I think consumerism is a core problem, I found this passage by Walter Mignolo, which is interesting and inspiring. Mignolo is a very informed and critical writer focussing on decolonialism. I would hope more people would read critical thoughts such as his …
From: Walter Mignolo, The Darker Side of Western Modernity, 2011 “… the decolonial option, place[s] human lives and life in general first, rather than advocating for the ‘transformation of the disciplines:’
Now I jump to another aspect of cultural diversity: traditional belief systems …
Different backgrounds in terms of what we perceive as culture per se in the long run …
We talk about cultural diversity, yet how much do we know about the existence, the histories and the narratives of so called heathens in asia, the americas and the global south? We basically rely on stories of centralized pasts. #worldviews #hegemony #histories
This kind of ideas are the type of thoughts I hesitate to talk about. Yet since these cultural type of issues do touch issues concerning animality and of course the questions of worldviews anyone holds, majoritys, minorities, group dynamics, I can’t really avoid the sujbect, even if it is worrysome to step into the giant arena of arguments and fights over human “collective” existence like human existance in its whole. Even if you talk about your subjective stances you automatically touch these issues where the entitiy of humanness blends into the inner thoughts you’d like to express to likemindeds or just the the world “outside of you” … .
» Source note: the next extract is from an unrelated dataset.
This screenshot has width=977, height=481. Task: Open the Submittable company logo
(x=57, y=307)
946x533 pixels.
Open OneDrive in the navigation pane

We all can’t chose to live with each other, we just do happen to live with each other. What frustrates me is that I have been affected by what I consider to be part racism part ethnocentrism in the past and how I can only narrowly discuss this topic from my point of experience and view today. Now it seems that again majority groups look at how they might find again an advantages of applying their majority views over courses of history. And suddenly racism is a problem of the past, when in reality you not only get a lot of cosmetic diversity, but also questions of oppressive contexts are not seen in broaded contexts where hicharchies can be toppled in far more groundbreaking ways than only by privileged people finally admitting and throwing ashes on their heads: like “we have sinned”. It’s not all that easy.
I come from a background where my middle eastern family from iran, [my grandma’s family originally came from Lebanon and where avid Shia “missionaries/activists” – her dad was a well-known Ayatollah and he disinherited my Grandma when she fell of the religion] were oursiders. In Iran the relevant factor being was that you belong to a religion, and to which kind of religion you would belong and what standing that religion held in society. This is logical for a nation in which religion still equalled the recent hundereds of years of hegemonical might, and the people never stepped out or could step out of these structures. Various reasons from inside and outside the culture probably must have played a role for this politically stagnant condition. But it’s a shame when today still this history continues in slightly altered ways – with religion being a form, in which people shape their will to form a society with, let’s say. Not saying what kind of society, society isn’t automatically something really social. Society is for a big part also a very tragic burden.
My German, European side of the family are or have been outsiders in other ways. I am not sure if I would want to speak about this at this time. The pressure in this society on your psyche weighs heavy and disclosing areas of differing from the “normal” people, that always look so “strebend nach Gelcihgeschaltetheit” – as if they were stiving all to be on the very same level at the very same points – is something I don’t like to expose so much. Yet I want to say that outsiderism plays a huge role for me and in my family. And that I personally see it as something fruitful and helpful.
Funny is also how within the family some parts vehemently chose to flee the outsiderish aspects and went back into the adapted collectivist crowds.
Anyway: coming from a background that had and has to deal with a lot of the aspects and faces of mechanisms applied by majority groups in society, I am rather critical of anti-oppression steps taken by the majorities that normally seek to always hold the upper hand on histories stories and interpretations.
I am trying to keep writing my own story
Some people say being an individual was a westernized concept. I think thinking that any phenomenon bases on concepts is kind of westernized, and being “an individual” is just a verbal vehicle you can use to describe the phenomenon of being your “self”.
I would like to talk about pathes of independent worldviews in families and cultural constutuents human, animal or plant. The contextuality is what I find interesting, that because of the contextualities, we might hold closer existential experiences with “distant species” than with the human collective, while at the same time we appreciate the human group as a space to seek for pacifist co-existence with, too.
Ok, these are just ramblings and I partly didn’t get to some cirtical points I initually wanted to make. Yet this pojnt about culture and views on animality and plants is crucial and I am happy to express honsestly how much it is tied into my being the “human self” that I am. I am sure some people would disbelieve me, just because their worldview was different.